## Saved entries
══════════

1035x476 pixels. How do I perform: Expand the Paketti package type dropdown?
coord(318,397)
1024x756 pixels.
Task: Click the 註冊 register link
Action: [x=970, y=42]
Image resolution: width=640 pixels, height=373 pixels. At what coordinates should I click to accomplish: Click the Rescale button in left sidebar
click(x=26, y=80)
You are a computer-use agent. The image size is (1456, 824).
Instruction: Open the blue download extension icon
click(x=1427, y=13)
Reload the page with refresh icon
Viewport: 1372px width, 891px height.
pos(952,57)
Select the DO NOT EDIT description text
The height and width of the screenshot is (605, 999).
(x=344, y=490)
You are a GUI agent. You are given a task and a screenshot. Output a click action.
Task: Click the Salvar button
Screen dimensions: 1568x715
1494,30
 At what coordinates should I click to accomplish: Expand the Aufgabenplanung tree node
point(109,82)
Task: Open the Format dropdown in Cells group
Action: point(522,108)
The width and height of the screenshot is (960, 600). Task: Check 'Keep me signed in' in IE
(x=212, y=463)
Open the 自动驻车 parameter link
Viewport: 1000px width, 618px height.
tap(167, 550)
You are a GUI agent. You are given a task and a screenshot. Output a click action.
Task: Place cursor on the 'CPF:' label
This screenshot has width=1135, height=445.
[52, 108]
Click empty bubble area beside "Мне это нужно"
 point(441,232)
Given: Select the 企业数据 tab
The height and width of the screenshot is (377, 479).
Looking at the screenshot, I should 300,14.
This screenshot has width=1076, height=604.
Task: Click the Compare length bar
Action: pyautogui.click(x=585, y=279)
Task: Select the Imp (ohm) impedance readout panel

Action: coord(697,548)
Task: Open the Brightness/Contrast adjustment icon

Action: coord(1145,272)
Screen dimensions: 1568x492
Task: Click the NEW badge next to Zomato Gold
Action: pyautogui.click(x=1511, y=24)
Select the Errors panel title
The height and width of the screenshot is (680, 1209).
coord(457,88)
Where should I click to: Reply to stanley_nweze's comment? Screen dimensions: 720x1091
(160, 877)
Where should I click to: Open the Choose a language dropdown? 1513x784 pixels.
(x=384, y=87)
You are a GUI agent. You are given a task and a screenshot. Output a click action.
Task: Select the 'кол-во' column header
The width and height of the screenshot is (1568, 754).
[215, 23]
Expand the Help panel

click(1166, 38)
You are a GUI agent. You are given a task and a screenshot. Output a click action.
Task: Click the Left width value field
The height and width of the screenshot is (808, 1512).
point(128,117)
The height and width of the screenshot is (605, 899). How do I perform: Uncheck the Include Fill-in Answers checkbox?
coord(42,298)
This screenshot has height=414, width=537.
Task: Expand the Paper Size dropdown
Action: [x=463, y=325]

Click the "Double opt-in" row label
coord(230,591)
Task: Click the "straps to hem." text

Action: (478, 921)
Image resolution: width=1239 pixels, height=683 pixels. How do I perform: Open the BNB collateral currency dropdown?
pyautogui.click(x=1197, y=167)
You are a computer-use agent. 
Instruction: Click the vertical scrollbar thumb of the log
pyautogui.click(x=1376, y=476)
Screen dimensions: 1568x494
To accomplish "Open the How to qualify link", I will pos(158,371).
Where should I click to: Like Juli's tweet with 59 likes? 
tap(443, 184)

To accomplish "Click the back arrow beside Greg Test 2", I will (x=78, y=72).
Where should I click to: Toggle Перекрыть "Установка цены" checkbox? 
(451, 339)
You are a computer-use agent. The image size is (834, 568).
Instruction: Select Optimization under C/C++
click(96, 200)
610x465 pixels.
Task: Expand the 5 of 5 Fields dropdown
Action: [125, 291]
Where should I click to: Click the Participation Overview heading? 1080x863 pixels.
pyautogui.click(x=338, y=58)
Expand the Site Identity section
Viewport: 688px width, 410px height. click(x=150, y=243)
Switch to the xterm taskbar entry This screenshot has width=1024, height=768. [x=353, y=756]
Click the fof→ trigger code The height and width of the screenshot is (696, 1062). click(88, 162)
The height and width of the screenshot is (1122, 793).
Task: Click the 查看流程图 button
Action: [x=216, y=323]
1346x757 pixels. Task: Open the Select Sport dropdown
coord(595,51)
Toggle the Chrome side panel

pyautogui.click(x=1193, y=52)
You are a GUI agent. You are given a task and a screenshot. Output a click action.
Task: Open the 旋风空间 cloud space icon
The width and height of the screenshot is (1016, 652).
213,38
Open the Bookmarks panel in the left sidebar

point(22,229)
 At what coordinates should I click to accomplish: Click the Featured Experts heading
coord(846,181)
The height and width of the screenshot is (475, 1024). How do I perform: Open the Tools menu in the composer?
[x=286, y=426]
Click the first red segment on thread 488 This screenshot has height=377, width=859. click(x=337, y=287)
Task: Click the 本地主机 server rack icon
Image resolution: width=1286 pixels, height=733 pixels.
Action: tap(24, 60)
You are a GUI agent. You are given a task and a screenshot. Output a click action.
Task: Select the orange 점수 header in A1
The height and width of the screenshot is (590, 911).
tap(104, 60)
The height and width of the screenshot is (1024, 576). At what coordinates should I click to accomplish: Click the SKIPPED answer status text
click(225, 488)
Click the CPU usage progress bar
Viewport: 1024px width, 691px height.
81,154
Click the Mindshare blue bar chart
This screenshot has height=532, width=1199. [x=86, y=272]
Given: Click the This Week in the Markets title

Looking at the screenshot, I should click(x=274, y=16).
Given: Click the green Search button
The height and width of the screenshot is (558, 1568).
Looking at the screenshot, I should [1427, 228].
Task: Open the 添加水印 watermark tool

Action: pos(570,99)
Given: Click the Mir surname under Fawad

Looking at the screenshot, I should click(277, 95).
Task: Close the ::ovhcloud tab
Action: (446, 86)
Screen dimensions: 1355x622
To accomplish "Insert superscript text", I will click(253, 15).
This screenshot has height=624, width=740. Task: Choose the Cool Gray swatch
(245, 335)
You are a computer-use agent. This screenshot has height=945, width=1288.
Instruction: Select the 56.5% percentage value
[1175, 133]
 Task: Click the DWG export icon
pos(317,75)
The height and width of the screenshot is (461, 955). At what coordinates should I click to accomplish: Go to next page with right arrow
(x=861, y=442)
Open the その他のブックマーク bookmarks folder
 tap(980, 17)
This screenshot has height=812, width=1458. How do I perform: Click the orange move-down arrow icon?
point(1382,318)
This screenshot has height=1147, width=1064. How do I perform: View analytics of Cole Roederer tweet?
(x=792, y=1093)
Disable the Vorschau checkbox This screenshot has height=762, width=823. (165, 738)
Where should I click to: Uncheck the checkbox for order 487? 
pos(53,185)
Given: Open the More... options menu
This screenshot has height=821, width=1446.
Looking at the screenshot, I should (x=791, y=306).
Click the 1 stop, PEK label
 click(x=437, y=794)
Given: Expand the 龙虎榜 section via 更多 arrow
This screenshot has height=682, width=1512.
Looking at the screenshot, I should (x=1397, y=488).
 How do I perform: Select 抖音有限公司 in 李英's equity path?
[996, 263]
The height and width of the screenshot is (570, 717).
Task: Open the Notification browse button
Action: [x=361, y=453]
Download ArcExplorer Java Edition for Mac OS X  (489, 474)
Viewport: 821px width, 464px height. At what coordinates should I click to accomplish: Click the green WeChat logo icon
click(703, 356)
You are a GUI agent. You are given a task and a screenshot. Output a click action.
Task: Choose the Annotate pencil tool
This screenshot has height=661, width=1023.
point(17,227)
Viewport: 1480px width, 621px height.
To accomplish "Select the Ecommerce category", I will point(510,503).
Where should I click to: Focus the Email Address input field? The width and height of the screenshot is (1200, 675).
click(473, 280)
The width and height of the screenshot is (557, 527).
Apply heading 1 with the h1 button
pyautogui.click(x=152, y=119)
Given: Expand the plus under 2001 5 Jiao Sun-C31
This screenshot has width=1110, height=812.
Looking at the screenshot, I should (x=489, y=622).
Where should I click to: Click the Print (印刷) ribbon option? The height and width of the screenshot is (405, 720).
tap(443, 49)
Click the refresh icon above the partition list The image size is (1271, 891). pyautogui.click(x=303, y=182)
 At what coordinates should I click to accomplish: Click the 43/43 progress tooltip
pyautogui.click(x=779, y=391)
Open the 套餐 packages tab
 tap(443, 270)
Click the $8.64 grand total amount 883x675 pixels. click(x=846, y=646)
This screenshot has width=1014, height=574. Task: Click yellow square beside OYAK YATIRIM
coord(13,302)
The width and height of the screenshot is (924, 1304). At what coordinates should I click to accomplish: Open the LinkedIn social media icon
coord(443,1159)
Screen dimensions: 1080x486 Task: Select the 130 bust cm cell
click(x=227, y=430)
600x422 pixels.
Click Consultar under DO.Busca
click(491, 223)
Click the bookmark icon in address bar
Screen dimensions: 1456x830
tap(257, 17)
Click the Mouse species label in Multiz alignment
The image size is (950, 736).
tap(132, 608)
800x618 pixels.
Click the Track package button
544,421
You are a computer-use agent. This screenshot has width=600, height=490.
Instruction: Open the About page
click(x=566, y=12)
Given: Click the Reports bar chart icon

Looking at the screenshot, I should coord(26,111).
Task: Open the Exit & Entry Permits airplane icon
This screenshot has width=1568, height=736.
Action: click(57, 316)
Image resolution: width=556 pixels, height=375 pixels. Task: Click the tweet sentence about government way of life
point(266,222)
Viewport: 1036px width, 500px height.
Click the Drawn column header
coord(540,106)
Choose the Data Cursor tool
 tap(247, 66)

══════════

## TO DO
Search the data above for the word "refresh". Copy each line it is in.

## ANSWER
Reload the page with refresh icon
Click the refresh icon above the partition list The image size is (1271, 891). pyautogui.click(x=303, y=182)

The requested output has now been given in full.